[WHAT YOU ARE ASKED TO DO] How many lines in the listing below contain the string "window"? Say only the number.

[PROVIDED INFORMATION]
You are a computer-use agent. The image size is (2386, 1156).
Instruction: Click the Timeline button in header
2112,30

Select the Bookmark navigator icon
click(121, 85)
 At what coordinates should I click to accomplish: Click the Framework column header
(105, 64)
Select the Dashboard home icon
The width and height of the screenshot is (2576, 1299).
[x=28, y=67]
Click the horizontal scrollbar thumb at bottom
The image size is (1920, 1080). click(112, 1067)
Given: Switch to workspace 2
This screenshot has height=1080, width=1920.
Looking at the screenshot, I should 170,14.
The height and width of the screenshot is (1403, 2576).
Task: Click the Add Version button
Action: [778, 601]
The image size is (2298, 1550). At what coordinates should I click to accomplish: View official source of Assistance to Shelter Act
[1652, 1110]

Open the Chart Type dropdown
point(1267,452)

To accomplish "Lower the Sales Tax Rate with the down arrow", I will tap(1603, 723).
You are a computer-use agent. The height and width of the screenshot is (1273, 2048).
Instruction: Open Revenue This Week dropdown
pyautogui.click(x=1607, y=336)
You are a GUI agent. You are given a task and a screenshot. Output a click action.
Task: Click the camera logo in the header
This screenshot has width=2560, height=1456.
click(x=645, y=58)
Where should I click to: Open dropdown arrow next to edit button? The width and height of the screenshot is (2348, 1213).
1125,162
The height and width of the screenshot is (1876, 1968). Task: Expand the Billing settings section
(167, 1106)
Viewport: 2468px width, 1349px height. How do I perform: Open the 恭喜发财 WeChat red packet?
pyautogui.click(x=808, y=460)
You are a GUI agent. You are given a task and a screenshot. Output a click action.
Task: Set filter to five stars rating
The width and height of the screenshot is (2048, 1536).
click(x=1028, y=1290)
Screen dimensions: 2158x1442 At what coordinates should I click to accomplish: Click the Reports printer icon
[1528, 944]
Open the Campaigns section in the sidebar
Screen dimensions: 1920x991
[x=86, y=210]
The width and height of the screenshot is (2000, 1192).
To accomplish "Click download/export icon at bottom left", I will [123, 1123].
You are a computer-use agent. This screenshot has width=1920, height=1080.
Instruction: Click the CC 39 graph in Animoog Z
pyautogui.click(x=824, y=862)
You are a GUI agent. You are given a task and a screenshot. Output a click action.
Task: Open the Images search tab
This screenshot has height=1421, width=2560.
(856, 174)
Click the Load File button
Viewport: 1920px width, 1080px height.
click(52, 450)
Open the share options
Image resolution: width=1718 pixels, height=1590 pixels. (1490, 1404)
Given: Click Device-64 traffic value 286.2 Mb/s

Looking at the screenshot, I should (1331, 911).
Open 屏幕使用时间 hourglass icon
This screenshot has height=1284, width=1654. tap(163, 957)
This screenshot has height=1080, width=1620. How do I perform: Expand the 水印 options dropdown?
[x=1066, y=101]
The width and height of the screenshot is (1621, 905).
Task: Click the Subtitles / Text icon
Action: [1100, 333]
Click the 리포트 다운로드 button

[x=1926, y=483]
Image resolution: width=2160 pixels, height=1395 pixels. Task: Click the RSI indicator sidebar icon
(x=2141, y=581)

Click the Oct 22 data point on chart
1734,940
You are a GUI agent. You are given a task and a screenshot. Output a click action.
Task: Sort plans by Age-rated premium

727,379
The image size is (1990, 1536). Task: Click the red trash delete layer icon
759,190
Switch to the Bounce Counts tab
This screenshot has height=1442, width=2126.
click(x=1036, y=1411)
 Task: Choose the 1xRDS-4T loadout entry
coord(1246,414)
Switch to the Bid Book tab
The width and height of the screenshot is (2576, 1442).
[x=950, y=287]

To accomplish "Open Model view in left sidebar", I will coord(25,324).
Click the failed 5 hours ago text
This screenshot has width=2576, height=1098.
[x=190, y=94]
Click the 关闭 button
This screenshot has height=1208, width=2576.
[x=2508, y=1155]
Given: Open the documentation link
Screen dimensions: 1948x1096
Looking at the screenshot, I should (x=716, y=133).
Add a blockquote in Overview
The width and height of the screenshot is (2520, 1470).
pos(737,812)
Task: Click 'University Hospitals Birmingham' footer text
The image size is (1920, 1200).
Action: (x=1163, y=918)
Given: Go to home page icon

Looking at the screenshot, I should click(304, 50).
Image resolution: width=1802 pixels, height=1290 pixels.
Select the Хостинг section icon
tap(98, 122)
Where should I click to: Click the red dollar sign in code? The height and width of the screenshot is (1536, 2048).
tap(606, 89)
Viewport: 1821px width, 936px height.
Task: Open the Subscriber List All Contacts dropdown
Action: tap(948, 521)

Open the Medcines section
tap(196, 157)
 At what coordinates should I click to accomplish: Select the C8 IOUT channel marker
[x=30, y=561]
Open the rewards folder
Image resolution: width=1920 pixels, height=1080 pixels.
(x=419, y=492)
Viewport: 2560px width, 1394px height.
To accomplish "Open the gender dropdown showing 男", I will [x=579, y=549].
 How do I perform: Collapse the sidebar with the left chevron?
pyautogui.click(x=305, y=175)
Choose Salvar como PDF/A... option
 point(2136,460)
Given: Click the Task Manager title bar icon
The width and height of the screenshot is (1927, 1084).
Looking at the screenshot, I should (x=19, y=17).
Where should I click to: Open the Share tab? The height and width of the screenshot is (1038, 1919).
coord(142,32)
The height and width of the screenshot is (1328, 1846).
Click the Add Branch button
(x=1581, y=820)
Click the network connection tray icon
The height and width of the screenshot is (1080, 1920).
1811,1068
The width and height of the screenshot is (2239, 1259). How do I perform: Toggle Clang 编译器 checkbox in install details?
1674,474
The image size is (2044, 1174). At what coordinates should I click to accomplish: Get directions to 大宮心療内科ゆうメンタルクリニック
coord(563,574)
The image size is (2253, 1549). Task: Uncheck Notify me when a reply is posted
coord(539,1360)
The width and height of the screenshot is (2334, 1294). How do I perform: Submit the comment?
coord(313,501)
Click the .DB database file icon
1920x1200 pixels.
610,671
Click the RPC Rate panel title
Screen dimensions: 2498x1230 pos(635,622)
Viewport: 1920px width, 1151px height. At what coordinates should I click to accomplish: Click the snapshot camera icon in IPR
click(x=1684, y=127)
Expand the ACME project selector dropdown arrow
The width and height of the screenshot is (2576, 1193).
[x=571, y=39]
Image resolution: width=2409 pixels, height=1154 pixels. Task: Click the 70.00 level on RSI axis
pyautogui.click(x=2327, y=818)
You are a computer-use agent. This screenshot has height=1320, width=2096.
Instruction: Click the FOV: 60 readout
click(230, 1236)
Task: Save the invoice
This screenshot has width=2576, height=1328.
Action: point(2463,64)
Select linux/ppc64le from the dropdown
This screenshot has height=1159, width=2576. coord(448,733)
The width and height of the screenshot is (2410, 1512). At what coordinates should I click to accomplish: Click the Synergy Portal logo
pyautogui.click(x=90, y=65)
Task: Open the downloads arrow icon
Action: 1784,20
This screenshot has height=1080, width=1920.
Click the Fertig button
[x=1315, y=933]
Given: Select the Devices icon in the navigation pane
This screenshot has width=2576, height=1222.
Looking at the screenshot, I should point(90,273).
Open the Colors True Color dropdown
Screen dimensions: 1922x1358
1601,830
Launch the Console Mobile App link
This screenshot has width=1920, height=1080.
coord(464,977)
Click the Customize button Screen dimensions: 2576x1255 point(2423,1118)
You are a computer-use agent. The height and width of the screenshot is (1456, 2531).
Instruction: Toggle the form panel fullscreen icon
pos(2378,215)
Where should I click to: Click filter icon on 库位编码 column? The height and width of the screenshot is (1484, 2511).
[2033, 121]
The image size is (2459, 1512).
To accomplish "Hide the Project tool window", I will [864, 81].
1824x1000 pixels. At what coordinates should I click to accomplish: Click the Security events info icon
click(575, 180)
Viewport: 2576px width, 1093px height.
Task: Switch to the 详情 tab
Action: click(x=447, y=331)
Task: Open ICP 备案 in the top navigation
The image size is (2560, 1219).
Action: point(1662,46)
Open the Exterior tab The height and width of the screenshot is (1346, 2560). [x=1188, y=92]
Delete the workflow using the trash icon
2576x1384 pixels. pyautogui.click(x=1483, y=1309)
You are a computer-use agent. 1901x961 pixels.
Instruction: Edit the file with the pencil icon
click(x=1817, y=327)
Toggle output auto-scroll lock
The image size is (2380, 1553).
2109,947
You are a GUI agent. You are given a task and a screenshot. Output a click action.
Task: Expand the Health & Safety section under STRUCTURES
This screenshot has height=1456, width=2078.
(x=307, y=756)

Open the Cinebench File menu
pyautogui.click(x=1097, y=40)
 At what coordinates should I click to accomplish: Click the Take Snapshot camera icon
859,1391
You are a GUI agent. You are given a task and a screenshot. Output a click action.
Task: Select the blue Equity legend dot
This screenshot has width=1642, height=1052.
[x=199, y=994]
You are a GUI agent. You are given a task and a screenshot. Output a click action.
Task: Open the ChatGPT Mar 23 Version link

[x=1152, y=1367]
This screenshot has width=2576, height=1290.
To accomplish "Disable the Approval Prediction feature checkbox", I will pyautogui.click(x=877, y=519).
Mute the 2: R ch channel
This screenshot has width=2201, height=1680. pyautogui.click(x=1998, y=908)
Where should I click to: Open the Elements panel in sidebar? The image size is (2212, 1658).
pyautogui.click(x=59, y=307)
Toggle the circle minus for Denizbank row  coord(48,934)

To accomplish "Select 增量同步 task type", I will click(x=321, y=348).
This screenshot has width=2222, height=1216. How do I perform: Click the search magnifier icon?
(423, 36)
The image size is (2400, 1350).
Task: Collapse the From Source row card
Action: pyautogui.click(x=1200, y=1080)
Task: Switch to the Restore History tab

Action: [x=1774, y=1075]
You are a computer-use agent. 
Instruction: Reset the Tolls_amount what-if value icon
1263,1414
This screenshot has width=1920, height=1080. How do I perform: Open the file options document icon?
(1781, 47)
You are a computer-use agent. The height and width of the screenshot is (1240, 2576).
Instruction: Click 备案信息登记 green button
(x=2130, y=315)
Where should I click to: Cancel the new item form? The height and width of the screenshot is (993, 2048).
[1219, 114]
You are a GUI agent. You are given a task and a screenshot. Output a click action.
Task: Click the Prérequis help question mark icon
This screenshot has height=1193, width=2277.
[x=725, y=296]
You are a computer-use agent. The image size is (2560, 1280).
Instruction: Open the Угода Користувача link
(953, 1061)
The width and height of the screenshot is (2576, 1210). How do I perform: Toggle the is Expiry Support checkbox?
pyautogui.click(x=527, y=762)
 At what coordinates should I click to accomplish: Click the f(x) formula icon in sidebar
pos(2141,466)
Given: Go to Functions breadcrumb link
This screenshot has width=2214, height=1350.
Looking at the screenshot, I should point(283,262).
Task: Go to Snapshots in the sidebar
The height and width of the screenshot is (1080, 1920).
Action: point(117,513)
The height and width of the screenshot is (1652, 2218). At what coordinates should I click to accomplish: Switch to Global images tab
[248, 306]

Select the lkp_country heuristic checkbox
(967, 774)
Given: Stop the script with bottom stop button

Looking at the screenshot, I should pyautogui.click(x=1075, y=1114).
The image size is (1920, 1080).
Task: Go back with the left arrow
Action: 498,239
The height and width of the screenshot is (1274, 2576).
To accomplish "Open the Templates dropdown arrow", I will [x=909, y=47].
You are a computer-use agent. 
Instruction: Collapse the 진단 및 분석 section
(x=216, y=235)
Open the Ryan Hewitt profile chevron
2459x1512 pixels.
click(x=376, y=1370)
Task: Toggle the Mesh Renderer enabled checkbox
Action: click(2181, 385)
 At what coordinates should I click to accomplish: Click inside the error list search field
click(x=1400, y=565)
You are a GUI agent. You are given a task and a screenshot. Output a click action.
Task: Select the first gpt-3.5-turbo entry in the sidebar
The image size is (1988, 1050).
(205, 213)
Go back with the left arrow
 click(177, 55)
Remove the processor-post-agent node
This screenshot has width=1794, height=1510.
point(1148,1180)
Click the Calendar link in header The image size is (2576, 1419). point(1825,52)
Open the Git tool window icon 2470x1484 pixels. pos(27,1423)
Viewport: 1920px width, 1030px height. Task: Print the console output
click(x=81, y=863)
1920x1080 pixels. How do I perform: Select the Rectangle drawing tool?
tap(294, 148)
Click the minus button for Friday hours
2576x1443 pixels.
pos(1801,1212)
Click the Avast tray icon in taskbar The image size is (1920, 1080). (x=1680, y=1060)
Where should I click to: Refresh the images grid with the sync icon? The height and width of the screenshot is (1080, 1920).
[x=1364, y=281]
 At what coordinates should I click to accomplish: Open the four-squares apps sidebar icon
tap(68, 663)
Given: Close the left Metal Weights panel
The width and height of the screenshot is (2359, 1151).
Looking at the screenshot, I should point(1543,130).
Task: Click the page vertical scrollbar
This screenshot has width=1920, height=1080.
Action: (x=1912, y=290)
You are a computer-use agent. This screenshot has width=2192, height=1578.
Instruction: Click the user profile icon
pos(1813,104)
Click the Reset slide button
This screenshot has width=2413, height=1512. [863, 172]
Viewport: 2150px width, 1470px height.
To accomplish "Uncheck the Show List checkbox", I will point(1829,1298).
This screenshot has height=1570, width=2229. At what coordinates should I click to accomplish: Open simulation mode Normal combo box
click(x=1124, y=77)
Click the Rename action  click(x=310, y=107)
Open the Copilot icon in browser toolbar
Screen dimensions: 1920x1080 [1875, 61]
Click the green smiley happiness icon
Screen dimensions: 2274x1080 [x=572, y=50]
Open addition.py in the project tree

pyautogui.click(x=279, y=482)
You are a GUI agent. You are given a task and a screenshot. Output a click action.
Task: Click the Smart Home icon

[TASK SOLUTION] 2